Marlowe locks you to Cardano. Doodledapp builds for any EVM chain.

Marlowe locks you to Cardano. Doodledapp builds for any EVM chain.

Marlowe offers visual contract building for Cardano's financial contracts. Doodledapp brings full visual building to the EVM ecosystem with Solidity output.

November 23rd, 2025 · Compare

Marlowe Playground is one of the few tools that actually attempts visual smart contract building, which makes it worth a serious look. Built by IOG (the team behind Cardano), it uses a Blockly-style drag-and-drop editor to assemble contract logic. That is a real step forward compared to most template pickers. But the similarities with Doodledapp end there.

What does Marlowe offer?

Marlowe is a domain-specific language for financial contracts on Cardano. The Playground lets you build contracts by snapping together blocks (similar to MIT’s Scratch), or by writing Marlowe directly in Haskell or JavaScript. It includes simulation and formal verification, which are genuinely useful for validating contract behavior.

It is free, open source, and community maintained.

Where does Marlowe fall short?

The biggest issue is scope. Marlowe is intentionally limited to financial contract patterns: payments, escrows, options, swaps. It is not a general-purpose smart contract language. You cannot build a token, a marketplace, a governance system, or any custom DApp logic.

A few specifics:

  • Cardano only. No EVM support, no Solidity output. If you are building for Ethereum, Arbitrum, Base, Polygon, or any other EVM chain, Marlowe is not an option.
  • Scratch-like interface. The Blockly editor uses nested, interlocking blocks. For simple contracts this works, but as complexity grows, the nesting becomes very hard to follow. Tracing the logic flow of a moderately complex contract requires significant mental effort.
  • Not Turing complete. By design, Marlowe limits what you can express. This is a deliberate trade-off for formal verification, but it means you cannot build arbitrary contract logic.
  • No Solidity. There is no path from Marlowe to Solidity. If you start here, you are locked into the Cardano ecosystem.

The Blockly editor also has a practical scaling problem. As you add more conditional branches or nested payment structures, the visual representation grows vertically and horizontally. Tracing the logic of a contract with ten or more decision points requires scrolling, zooming, and mentally tracking which blocks nest inside which.

For simple two-party escrows this is fine. For anything with multiple participants, time-based conditions, and fallback paths, the nesting becomes a readability problem.

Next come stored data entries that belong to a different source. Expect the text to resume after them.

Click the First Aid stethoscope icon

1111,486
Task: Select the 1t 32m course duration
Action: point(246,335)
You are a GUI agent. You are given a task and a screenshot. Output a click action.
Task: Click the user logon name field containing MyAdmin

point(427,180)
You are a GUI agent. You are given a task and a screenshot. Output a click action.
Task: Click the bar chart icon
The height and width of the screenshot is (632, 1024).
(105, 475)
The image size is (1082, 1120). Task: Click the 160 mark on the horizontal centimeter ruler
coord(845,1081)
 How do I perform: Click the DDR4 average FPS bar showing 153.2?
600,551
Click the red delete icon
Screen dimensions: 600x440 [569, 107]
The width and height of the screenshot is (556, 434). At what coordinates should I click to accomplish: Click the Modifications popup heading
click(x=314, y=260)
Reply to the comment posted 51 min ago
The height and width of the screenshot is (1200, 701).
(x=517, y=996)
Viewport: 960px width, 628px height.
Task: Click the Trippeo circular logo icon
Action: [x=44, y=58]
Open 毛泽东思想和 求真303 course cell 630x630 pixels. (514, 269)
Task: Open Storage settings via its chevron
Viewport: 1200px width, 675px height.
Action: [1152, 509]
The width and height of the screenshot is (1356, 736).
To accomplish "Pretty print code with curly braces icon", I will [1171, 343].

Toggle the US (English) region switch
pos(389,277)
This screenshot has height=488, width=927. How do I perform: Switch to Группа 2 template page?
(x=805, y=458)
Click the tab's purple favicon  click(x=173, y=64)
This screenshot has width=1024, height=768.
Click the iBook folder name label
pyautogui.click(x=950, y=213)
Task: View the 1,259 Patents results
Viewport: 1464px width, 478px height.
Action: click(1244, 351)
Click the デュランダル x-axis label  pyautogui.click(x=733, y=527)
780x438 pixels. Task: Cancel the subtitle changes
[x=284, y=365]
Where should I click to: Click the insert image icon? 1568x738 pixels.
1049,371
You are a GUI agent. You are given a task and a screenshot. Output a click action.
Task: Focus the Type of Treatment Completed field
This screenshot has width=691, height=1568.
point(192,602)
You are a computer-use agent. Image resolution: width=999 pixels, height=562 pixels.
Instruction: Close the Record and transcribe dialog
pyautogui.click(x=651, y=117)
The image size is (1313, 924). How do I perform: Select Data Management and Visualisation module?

There is also no AI assistance. If you want to modify an existing contract, you need to manually rearrange blocks. There is no way to describe a change in plain language and have the tool apply it.

Who is Marlowe best for?

Marlowe is a good fit if you are building specifically for Cardano and your contract fits within the financial pattern library: escrows, payment schedules, options, or token swaps. The formal verification is a genuine advantage for financial contracts where mathematical proof of correctness matters more than flexibility.

If you are a researcher or academic working on financial contract modeling, Marlowe’s Haskell integration and simulation tools are useful. The open source community around it is active, and the documentation is thorough for its intended scope.

But if your project needs general-purpose smart contract logic, targets any EVM chain, or requires the ability to build arbitrary business rules, Marlowe is not the right tool. It was never designed to be.

How does Doodledapp compare?

Both tools believe in visual building. The difference is in what you can build and where you can deploy it.

Marlowe PlaygroundDoodledapp
Visual approachScratch-like block nestingUE4 Blueprint-style node graph
Contract scopeFinancial patterns onlyAny Solidity logic
Turing completeNoYes
OutputMarlowe DSL (Cardano)Standard Solidity (any EVM chain)
EcosystemCardano onlyEthereum, Arbitrum, Base, Polygon, BSC, Optimism
AI assistantNonePlain English contract modifications
TestingSimulation + formal verificationVisual step-through debugging
Readability at scaleDegrades with nestingStays clear with node-based flow
PricingFree (open source)Free tier available

Which should you choose?

Marlowe is a well-designed tool for a narrow use case. If you are building financial contracts specifically for Cardano and want formal verification, it is a solid choice. But if you need to build for any EVM chain, want full creative control over your contract logic, and prefer a flow-based canvas over nested blocks, Doodledapp is built for exactly that.